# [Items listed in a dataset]
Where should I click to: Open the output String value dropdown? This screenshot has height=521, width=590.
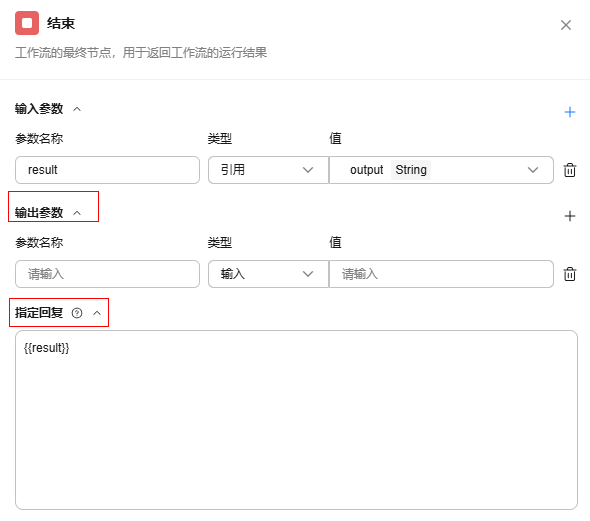click(441, 170)
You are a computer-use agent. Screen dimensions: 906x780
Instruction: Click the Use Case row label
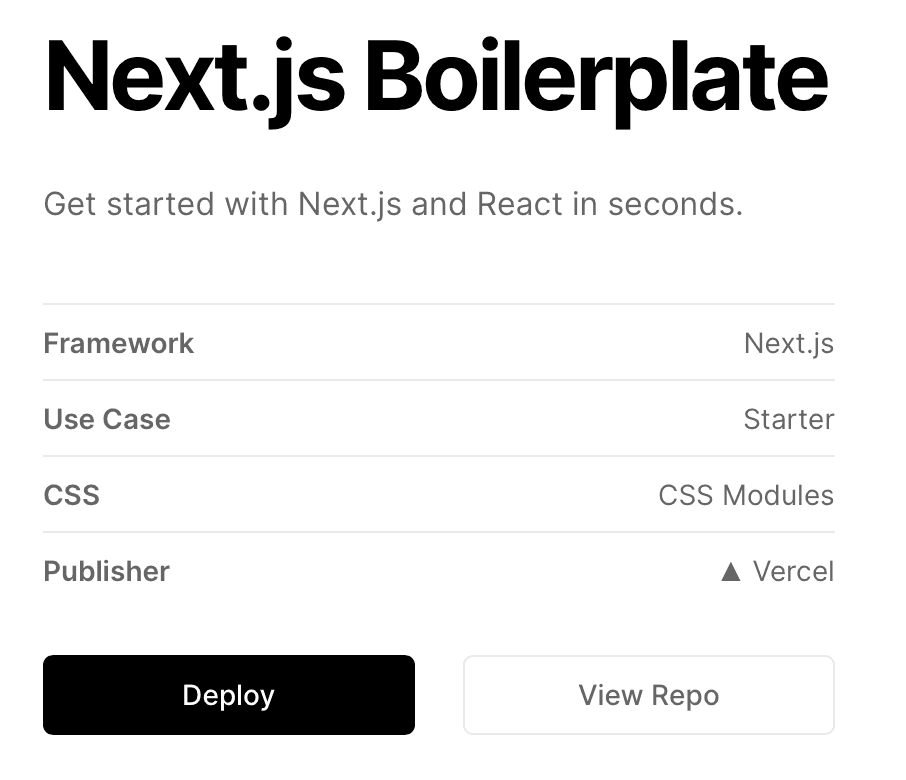(106, 420)
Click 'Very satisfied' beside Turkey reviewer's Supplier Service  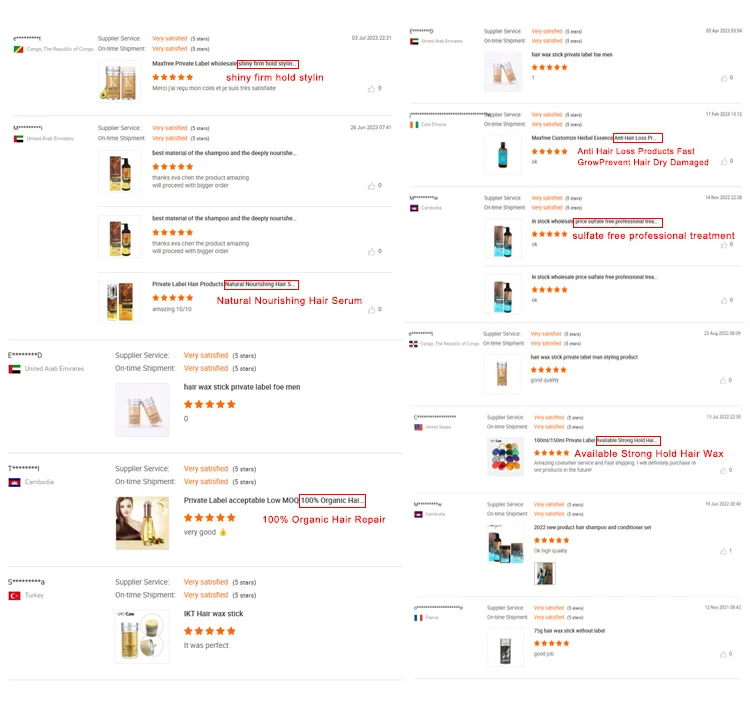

# [Problem description]
What is needed here is an exact copy of the lines from the line containing "You are a computer-use" through the end of the records, with every picture left out.

# [Exercise response]
You are a computer-use agent. Screen dimensions: 906x780
Instruction: Click the Use Case row label
(106, 420)
Click 'Very satisfied' beside Turkey reviewer's Supplier Service  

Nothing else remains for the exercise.